▶ ABOUT THIS TASK: The entries below must be retyped exactly. Pictures are to be omitted.

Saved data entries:
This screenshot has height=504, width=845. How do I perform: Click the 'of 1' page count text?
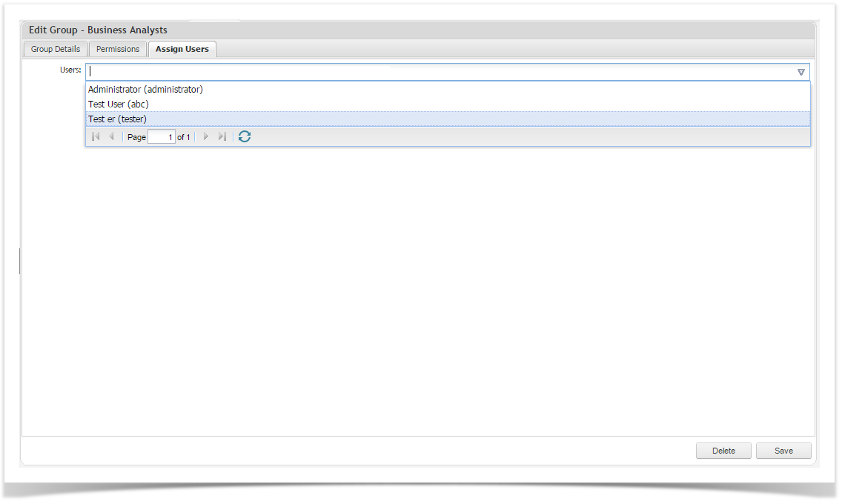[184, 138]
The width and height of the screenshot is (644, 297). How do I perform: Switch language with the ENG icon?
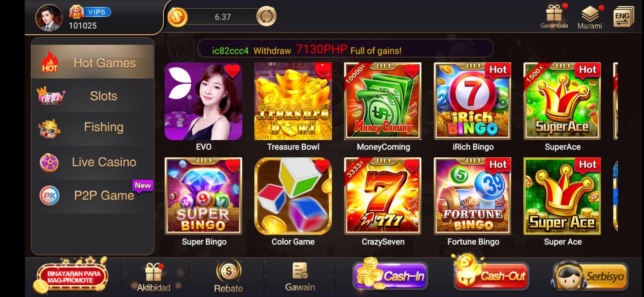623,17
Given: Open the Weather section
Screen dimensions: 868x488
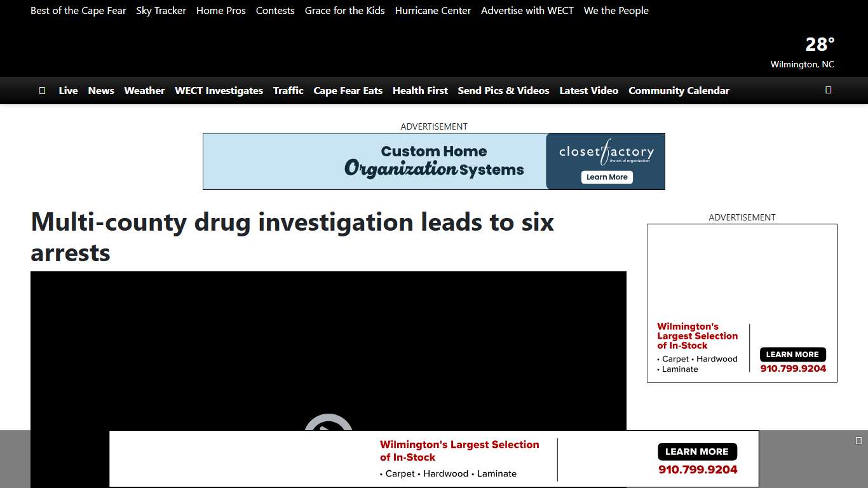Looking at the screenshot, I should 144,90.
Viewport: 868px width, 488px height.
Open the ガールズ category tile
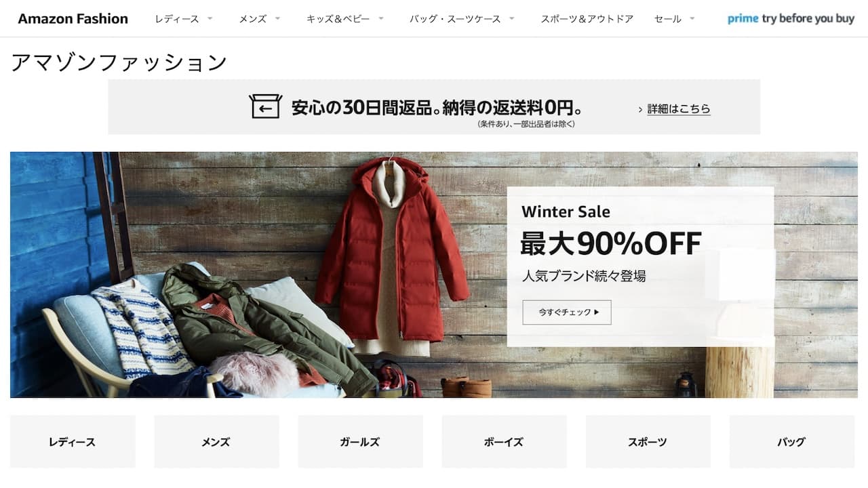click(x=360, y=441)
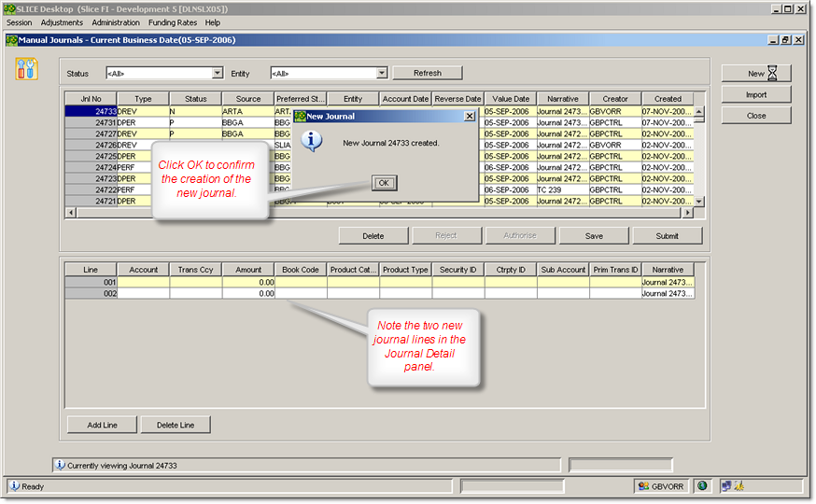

▶ SOLUTION TO THE PROBLEM:
This screenshot has height=504, width=845. How do I perform: Click the 'of 1' page count text?
[184, 138]
The width and height of the screenshot is (644, 297). How do I perform: Switch language with the ENG icon?
623,17
Given: Open the Weather section
Screen dimensions: 868x488
Looking at the screenshot, I should 144,90.
Viewport: 868px width, 488px height.
Open the ガールズ category tile
click(x=360, y=441)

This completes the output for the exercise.